Antibiotics and antivirals follow the logic of directly killing the “bug” that is seen as the cause of the disease. Although antibiotics were hailed as miracle drugs on first discovery and certainly have important uses, we have come to see their weaknesses and even dangers. We think of antibiotics as killing the bad bugs. But they don’t necessarily discriminate. “Anti- biotic” means against life. Antibiotics kill not just the bugs we want to target, but also others, some of which may be friendly and even necessary to us. Antibiotics kill friendly bacteria in the gut, the ones that help us to digest our food. In this way, they unbalance our basic ability to break down and absorb our nutrients. They weaken us as they work. As antibiotics came into common use (and overuse) organisms - the bad bugs - responded by becoming resistant to the drugs, sometimes in scary ways. Antibiotics (which target bacteria) are often prescribed for infections that turn out to be viral in nature, where they are not effective. Antibiotics in animal feeds and animal tissues pollute the waterways and the food supply, thus compounding the problem of resistance. But what choice do we have?
There are herbal approaches to treatment of infections, which rely on the antibiotic properties of plants like echinacea and goldenseal. Well-known master of herbal science Stephen Buhner points out that organisms do not become resistant to treatment with herbs because plants have numerous compounds and qualities and are by nature too complex for micro-organisms to easily become resistant to.
Plants also, in their nature, have energetic properties, which directly interact with the subtle energies of the human body. This brings us to a radically different approach to treatment of bacterial and viral infections: to treat energetically, so that the body becomes an unfriendly environment for the bug, capable of defending itself. Energetic treatments (like homeopathy, acupuncture, reiki) don’t put substances into the body to carry on the fight against infection for us. Instead, they stimulate the body to use its own considerable inner resources to quell the invader and re-establish health.

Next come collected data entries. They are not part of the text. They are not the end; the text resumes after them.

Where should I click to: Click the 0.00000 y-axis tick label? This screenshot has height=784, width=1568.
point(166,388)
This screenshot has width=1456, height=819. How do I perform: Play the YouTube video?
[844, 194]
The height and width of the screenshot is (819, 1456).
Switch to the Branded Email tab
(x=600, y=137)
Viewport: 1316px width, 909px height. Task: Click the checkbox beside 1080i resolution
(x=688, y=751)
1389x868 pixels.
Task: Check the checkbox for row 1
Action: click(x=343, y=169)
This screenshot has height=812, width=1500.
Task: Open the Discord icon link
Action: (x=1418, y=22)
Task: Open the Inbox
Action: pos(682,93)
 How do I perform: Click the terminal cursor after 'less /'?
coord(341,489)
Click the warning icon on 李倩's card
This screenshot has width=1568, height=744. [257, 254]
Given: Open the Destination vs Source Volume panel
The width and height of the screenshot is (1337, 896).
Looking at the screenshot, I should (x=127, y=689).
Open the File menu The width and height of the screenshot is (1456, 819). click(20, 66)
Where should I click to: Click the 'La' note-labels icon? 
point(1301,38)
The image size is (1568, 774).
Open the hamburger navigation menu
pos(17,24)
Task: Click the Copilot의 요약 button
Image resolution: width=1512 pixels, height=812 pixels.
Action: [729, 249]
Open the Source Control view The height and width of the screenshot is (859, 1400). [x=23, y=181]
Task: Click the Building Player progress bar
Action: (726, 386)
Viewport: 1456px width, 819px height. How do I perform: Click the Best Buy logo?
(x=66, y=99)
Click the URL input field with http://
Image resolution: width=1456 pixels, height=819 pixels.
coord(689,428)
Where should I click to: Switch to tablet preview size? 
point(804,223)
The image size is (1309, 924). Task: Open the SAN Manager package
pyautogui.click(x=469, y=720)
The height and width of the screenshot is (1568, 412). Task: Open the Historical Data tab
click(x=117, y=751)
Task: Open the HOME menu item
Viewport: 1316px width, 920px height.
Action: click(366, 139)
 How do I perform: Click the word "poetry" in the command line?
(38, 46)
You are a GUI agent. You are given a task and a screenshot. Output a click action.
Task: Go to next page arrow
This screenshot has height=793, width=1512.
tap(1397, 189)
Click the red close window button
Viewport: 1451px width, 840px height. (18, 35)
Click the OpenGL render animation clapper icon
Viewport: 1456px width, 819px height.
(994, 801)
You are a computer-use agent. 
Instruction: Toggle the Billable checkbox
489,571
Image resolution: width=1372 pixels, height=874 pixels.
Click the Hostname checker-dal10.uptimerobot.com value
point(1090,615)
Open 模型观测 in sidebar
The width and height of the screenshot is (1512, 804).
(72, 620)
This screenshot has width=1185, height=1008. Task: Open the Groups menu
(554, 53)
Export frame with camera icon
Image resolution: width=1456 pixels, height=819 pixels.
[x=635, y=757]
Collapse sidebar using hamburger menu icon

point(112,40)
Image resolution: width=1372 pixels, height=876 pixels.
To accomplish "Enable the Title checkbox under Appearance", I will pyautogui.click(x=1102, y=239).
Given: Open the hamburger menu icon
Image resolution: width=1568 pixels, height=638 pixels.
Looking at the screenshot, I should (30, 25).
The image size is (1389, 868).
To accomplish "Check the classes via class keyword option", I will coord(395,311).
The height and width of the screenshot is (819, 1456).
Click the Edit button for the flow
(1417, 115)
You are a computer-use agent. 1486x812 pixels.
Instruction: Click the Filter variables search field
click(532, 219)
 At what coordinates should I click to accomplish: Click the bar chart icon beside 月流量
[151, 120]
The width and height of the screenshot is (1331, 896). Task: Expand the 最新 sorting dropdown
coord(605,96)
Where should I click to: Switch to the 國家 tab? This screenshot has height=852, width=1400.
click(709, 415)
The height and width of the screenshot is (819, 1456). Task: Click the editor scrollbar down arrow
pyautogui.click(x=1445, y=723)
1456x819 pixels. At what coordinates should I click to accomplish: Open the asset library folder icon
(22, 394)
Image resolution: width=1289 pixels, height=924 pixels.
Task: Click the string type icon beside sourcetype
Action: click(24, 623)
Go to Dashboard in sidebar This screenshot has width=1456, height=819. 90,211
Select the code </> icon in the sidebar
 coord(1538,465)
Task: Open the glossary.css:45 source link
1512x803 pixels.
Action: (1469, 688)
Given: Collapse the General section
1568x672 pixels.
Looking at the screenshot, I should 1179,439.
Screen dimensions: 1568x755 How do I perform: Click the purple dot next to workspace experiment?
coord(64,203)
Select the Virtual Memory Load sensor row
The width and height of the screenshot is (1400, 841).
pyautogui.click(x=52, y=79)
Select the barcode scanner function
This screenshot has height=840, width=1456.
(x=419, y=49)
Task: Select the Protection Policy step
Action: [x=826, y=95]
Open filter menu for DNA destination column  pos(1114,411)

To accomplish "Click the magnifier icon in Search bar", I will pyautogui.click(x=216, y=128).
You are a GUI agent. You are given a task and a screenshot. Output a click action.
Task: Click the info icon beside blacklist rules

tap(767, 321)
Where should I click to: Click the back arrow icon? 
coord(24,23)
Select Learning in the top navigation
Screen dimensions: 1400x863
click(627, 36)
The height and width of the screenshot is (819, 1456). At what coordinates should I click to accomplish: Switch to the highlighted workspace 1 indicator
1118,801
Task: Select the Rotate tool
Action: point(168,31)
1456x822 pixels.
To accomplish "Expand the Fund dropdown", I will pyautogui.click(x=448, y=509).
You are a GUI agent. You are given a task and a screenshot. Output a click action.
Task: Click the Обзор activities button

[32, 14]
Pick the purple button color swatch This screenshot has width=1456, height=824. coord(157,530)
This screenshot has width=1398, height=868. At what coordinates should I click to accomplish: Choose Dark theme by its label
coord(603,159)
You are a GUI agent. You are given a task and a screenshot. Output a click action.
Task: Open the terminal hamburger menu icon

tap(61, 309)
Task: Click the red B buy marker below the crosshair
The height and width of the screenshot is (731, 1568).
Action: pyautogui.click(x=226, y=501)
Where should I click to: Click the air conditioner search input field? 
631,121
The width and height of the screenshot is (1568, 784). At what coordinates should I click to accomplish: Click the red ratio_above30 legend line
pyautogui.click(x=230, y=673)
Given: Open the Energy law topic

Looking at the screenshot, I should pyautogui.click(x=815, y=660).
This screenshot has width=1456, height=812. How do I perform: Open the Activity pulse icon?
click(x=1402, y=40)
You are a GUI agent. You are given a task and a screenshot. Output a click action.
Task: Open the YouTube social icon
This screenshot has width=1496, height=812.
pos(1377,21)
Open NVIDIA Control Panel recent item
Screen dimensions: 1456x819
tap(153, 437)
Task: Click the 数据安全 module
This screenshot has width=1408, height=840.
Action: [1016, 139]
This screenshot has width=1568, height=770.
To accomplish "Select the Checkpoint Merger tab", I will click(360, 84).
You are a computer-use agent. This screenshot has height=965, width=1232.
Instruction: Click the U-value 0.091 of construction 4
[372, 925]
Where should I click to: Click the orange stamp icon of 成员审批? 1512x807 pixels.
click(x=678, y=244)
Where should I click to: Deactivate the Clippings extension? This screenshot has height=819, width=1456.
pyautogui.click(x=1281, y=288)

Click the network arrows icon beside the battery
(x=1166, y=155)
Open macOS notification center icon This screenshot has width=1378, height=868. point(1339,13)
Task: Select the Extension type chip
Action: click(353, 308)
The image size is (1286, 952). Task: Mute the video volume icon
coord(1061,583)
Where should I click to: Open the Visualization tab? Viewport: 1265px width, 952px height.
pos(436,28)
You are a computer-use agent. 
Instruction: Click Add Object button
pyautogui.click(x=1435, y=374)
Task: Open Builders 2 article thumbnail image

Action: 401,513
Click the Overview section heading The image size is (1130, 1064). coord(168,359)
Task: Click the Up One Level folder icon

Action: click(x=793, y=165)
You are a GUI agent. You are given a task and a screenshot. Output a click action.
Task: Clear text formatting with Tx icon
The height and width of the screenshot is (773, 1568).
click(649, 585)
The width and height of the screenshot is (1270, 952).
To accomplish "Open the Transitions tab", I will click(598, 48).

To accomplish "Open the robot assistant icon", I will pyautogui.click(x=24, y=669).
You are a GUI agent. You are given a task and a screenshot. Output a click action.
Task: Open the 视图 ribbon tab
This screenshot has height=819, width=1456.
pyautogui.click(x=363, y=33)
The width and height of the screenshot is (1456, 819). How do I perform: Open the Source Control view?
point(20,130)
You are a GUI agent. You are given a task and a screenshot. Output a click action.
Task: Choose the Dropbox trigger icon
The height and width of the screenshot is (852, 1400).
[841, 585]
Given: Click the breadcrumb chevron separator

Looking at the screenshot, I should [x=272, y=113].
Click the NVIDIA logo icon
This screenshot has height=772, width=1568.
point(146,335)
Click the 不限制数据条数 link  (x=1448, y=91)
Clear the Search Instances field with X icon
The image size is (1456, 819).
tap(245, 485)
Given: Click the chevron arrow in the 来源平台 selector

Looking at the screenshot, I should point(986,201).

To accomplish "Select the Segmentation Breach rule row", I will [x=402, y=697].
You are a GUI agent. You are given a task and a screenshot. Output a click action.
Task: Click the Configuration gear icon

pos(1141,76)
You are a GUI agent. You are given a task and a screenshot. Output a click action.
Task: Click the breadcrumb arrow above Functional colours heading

Homeopathy is well suited to use in the home against simple acute infections. Remedies are readily available on the shelf and from local practitioners. Books for the household that help an accurate choice of remedy are also easily found. The strength of the homeopathic approach is that the correct remedy for any given situation will precisely match the nature of our susceptibility to the harmful organism. This remedy stimulates the body to get out of its stereotyped but ineffective response and into its most creative and powerful response. Because the remedy must speak to the energetic susceptibility, it is matched to the peculiar symptoms of the individual rather than to the name of the disease (”earache,” “bladder infection,” “strep throat,” “flu,” and so forth).
The young mother in a situation like that described above can safely give her child the indicated remedy. She must, of course, have access to remedies (on her shelf or at a nearby store, for example) and some knowledge (from a book or class, or from a practitioner she can call). Especially in the first stages of an infection, and especially in infants and children, the turnaround response to the precise remedy can be dramatic and fast.
You can get a start on using homeopathy in the home by getting a good introductory book (my favorites are Dana Ullman, Homeopathy for Children and Infants; and Robert Ullman and Judyth Reichenberg-Ullman, Homeopathic Self-Care). A class, such as one of the introductory sessions I offer at Dancing Cranes, will give you an orientation to the nuts and bolts of using and choosing remedies. Remedies are on the shelf in many natural food stores; here in Southern Humboldt, all three of our grocery stores (Chautauqua, Shop Smart, Ray’s Food Place) have a good selection of commonly used remedies.